Page:Jaurès - L'Armée nouvelle, 1915.djvu/104

La bibliothèque libre.
Cette page n’a pas encore été corrigée

c'est bien à ce génie des temps nouveaux que la Révolution soumettait les forces anciennes. Double leçon pour nous : de largeur d'esprit et d'unité d'esprit. Mais ce que je devais retenir maintenant, ce que je voulais marquer, c'est combien sont arbitraires et étroits les procédés d'évaluation appliqués aux grandes méthodes de guerre par le capitaine Gilbert et ses disciples, c'est-à-dire par un grand nombre d'officiers.

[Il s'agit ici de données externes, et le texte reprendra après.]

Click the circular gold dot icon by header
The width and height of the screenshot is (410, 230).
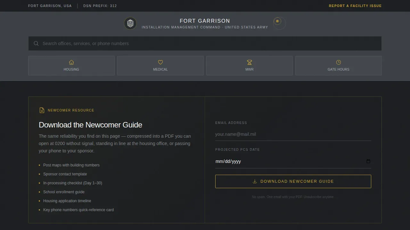coord(277,21)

C'est combien il est dangereux d'isoler la technique militaire et de comparer, par exemple, au seul point de vue de la tactique de concentration des forces, la méthode révolutionnaire de Carnot et la méthode napoléonienne.

On pourrait dire, même au point de vue purement technique, qu'il est assez puéril de noter, comme le fait Gilbert, que Carnot, malgré sa tendance à la guerre de masse, n'a pas concentré son action militaire, avec ses quatorze armées, au même degré que Napoléon et qu'il a ainsi moins bien pratiqué la seconde règle formulée par Clausewitz, d'après l'expérience du Maître : la concentration des forces dans l'espace. Carnot avait à tenir compte de nécessités exceptionnelles. La guerre que soutenait la Révolution était une guerre immense, à la fois nationale et sociale. Elle luttait contre tous les ennemis de l'ordre nouveau au dedans et au dehors. Et la correspondance des commissaires de la Convention démontre que sans la présence de la force armée sur toutes les frontières et presque dans toutes les régions du pays, l'étranger aurait aisément provoqué des soulèvements intérieurs. Carnot concentrait, autant qu'il était possible, les forces et l'action en faisant passer rapidement d'une armée à l'autre, selon les vicissitudes des besoins, les bataillons nécessaires et en veillant sans cesse à ce que les chefs agissent partout avec toutes les forces dont ils disposaient.

Renoncez au morcellement qui vous perd — attaquez en masse — c'est la dispersion qui vous affaiblit. Il faut opérer en ce point avec une telle supériorité de forces que la victoire soit une certitude.